(Beginning of Records for the exercise)
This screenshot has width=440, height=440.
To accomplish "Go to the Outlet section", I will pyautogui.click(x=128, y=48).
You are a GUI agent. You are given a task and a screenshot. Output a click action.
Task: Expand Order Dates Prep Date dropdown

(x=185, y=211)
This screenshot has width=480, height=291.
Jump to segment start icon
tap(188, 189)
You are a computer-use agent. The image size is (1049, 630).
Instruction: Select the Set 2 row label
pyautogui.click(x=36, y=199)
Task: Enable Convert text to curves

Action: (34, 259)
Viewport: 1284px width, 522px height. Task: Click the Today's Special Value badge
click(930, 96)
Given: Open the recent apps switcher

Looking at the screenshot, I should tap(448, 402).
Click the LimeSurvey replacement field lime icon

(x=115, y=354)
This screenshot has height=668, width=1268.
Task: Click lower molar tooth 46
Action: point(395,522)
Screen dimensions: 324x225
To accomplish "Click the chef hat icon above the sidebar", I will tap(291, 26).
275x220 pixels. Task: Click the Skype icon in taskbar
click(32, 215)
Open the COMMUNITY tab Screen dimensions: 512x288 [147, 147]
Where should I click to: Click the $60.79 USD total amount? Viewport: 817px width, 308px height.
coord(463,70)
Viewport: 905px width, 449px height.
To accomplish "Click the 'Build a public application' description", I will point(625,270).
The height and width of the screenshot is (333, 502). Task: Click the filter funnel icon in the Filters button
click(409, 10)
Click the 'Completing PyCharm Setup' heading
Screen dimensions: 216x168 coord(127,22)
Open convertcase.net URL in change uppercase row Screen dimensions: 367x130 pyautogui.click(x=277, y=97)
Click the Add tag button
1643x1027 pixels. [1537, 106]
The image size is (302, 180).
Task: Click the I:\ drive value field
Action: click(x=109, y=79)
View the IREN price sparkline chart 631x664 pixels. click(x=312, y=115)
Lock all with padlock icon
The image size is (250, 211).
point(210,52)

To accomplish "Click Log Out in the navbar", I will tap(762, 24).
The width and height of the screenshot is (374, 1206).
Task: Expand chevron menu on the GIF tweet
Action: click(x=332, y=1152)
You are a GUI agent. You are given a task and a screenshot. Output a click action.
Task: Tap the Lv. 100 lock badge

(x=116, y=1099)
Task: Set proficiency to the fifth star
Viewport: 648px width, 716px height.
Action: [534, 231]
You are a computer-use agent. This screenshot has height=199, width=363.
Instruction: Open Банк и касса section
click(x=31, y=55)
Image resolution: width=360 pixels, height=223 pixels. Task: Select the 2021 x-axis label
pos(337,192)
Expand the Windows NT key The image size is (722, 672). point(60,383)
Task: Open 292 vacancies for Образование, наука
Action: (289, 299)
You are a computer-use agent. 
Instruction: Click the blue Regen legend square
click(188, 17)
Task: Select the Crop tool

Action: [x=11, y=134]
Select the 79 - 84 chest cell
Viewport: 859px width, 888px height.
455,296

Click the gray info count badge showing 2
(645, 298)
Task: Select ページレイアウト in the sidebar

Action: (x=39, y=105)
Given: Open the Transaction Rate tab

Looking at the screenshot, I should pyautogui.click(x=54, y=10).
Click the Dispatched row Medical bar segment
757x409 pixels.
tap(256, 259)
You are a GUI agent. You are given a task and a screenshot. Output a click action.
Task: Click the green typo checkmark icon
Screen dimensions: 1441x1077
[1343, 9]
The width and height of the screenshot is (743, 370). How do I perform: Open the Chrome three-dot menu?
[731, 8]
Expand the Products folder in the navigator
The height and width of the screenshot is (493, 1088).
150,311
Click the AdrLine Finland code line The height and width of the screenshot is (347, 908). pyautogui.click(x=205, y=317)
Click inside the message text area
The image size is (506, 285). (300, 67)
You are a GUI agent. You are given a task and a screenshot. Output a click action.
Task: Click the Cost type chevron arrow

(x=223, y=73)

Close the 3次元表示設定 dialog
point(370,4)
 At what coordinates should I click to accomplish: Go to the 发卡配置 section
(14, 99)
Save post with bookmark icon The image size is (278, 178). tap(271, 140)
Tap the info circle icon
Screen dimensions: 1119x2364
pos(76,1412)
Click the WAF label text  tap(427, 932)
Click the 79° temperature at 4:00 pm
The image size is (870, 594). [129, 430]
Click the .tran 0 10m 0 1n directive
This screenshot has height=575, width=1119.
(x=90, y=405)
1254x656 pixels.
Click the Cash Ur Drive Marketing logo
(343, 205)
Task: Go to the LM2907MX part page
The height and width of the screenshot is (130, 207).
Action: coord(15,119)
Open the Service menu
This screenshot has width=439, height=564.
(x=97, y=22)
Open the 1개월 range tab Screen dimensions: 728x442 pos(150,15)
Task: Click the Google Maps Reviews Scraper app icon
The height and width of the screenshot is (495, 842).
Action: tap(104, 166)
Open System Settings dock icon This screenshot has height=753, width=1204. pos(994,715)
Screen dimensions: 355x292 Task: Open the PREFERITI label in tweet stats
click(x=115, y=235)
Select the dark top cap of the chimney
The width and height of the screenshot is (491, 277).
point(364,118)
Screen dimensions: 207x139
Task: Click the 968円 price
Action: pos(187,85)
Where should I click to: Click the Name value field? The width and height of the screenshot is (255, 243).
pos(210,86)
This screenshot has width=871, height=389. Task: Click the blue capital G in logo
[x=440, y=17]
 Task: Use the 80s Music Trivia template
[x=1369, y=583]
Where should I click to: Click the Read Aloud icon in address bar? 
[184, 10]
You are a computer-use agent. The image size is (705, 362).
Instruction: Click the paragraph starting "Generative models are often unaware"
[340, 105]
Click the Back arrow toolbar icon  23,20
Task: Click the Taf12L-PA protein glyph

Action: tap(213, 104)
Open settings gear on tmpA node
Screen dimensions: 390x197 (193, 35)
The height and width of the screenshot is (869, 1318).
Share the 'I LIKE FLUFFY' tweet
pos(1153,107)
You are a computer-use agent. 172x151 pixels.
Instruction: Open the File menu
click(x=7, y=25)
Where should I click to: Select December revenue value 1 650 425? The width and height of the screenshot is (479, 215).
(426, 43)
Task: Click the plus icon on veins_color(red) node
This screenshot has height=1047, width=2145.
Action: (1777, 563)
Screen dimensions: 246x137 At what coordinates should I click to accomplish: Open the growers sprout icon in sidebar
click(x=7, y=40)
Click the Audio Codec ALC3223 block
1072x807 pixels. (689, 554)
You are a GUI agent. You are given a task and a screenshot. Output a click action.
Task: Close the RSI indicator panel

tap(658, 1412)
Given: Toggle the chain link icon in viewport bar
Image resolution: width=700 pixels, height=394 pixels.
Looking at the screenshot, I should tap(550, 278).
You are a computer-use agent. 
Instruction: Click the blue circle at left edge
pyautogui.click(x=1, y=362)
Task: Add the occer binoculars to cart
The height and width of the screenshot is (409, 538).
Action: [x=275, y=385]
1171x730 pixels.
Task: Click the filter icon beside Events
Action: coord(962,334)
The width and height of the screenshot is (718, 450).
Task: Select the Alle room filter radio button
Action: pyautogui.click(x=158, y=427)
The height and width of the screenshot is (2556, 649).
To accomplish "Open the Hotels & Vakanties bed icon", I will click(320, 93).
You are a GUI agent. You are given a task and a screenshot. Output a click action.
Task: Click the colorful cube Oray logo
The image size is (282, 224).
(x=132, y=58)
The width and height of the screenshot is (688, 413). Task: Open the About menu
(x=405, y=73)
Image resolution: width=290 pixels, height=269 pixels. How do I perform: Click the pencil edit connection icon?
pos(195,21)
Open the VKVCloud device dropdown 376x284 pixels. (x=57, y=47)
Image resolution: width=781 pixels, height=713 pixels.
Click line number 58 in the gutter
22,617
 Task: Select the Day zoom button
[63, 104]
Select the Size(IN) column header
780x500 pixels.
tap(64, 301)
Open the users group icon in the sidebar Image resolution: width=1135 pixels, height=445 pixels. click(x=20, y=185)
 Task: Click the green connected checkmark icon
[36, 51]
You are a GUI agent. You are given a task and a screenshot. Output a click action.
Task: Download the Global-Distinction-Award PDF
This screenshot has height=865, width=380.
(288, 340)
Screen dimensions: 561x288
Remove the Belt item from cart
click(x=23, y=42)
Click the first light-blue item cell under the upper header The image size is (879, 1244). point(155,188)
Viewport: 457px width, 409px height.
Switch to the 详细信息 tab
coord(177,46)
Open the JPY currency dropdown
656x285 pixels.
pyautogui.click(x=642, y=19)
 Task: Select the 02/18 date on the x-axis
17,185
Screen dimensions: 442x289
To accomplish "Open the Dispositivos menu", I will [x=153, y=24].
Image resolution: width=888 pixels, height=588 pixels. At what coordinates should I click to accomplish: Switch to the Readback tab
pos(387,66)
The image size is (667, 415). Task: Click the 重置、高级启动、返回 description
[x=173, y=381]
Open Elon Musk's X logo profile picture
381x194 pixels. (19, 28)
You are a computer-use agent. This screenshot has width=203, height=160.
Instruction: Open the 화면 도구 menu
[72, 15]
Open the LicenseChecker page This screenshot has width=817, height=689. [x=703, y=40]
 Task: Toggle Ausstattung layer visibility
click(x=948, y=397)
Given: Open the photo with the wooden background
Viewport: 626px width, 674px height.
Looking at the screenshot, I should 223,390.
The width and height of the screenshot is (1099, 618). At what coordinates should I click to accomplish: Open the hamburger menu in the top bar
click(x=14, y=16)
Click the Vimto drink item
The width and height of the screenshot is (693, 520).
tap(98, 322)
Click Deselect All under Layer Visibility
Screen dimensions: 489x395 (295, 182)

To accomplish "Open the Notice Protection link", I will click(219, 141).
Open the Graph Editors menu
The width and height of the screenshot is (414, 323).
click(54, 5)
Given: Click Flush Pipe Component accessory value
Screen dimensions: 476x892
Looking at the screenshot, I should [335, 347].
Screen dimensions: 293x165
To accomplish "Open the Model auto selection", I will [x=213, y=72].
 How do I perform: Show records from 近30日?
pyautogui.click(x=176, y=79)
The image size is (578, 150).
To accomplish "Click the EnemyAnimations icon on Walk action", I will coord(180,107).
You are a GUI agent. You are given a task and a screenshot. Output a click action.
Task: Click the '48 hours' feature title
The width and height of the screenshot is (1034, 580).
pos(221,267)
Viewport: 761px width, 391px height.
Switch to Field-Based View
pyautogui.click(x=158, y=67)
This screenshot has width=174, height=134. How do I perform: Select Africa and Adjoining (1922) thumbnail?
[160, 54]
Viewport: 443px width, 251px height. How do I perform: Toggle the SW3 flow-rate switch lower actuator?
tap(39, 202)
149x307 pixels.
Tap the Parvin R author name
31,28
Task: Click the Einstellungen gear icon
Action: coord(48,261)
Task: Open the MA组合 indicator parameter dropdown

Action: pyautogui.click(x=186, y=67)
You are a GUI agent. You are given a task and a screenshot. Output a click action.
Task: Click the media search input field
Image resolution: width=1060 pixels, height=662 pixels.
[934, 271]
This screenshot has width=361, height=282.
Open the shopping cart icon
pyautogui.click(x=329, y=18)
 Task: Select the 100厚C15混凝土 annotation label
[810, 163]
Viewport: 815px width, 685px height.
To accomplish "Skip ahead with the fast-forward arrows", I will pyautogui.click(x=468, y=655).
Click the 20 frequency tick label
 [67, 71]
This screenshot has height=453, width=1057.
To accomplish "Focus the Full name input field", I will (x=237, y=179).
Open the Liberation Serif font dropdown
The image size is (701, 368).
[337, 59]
(End of Records for the exercise)
## How to complete this task
I need every line of the data that has the word "computer"; please list them.

## Response to the task
You are a computer-use agent. The image size is (1049, 630).
You are a computer-use agent. This screenshot has height=199, width=363.
You are a computer-use agent. 
You are a computer-use agent. The image size is (705, 362).
You are a computer-use agent. 172x151 pixels.
You are a computer-use agent. 
You are a computer-use agent. This screenshot has width=203, height=160.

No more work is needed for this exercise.